Our results also demonstrated that HIV-1 infection was independently correlated with HSV-2 infection when adjusted for the major sexual risk factors in this study: duration of sex work and number of clients in the week before the interview. Biological and epidemiological studies suggest potential bidirectional interactions between HSV-2 and HIV-1. Genital ulcers may provide a portal of entry for HIV-1,27 as well as facilitate the transmission of HIV-1 by increasing the HIV-1 viral load in the blood, plasma, semen and HSV-2 genital ulcers.28 HIV may increase susceptibility to HSV-2 infection and genital shedding, HSV-2 recurrence rate and severity of clinical manifestations. It may be because of the immunosuppression associated with HIV-1 disease, or it could occur under the influence of other systemic or local cofactors of HIV-1 genital shedding, as one previous study demonstrated increased shedding of HSV-2, associated with declining CD4 T cell counts, among HIV-1-seropositive women in New York City.29 Suppressive therapy of HSV-2 has been shown to reduce genital and plasma HIV RNA levels.30,31 Studies are underway to determine if the treatment of HSV-2 will reduce HIV transmission.32

Vaginal douching was practiced by 84% of the FSWs in our study. We found that those who douched were at two-fold greater risk of HSV-2 infection after adjusting for other key risk factors. Douching may remove normal vaginal flora, permitting the overgrowth of pathogens. It may also provide a pressurized fluid vehicle for pathogen transport, helping lower genital tract infections, ascend above the cervix into the uterus, fallopian tubes or abdominal cavity.33

Our study has several limitations. Because some of the data collected was based on self-report, some risk factors, such as the use of condoms and illegal drug usage may be misclassified. To minimize recall bias, we asked questions about recent events, such as condom use in the previous week, and conducted objective tests of risk factors as much as possible, such as urine testing for opiates. The Kappa testing showed that measures of illegal drug use based on self-report and urine tests were consistent.

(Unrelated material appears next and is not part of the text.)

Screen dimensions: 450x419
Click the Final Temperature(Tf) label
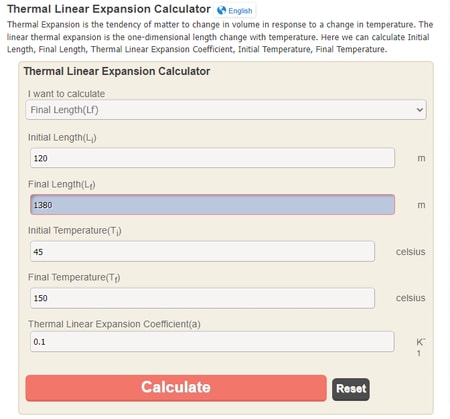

Importantly, over 97% of the HSV-2 seropositives did not report a history of genital herpes and 99% had no clinical signs of infection on physical examination although tested positive for HSV-2. The high proportion of unrecognized HSV-2 infections suggests that clinical diagnosis and reported history of genital herpes will not identify the majority of the individuals with HSV-2 infection. HSV-2 serological screening programmes should be considered in select population groups at especially high risk of infecting others.

The high seroprevalence of HSV-2 infection found in the FSWs surveyed has implications for public health in Yunnan and possibly in China and other areas because FSWs could be a significant source of infection for the local heterosexual population. Since most HSV-2 infections are asymptomatic, serological screening is necessary to identify those infected. The very high seroprevalence of HSV-2 in FSWs is of particular concern because genital ulcers caused by HSV-2 facilitate HIV transmission. Suppressive therapy may be indicated in some seropositive FSWs, especially those co-infected with HIV, irrespective of whether they have clinical symptoms. Proper use of condoms and education on the importance of diagnosis, treatment and prevention may help control the spread of HSV-2 infection.


This study was funded by a grant from the National Institute of Allergy and Infectious Diseases, National Institutes of Health (U19 AI51915-05).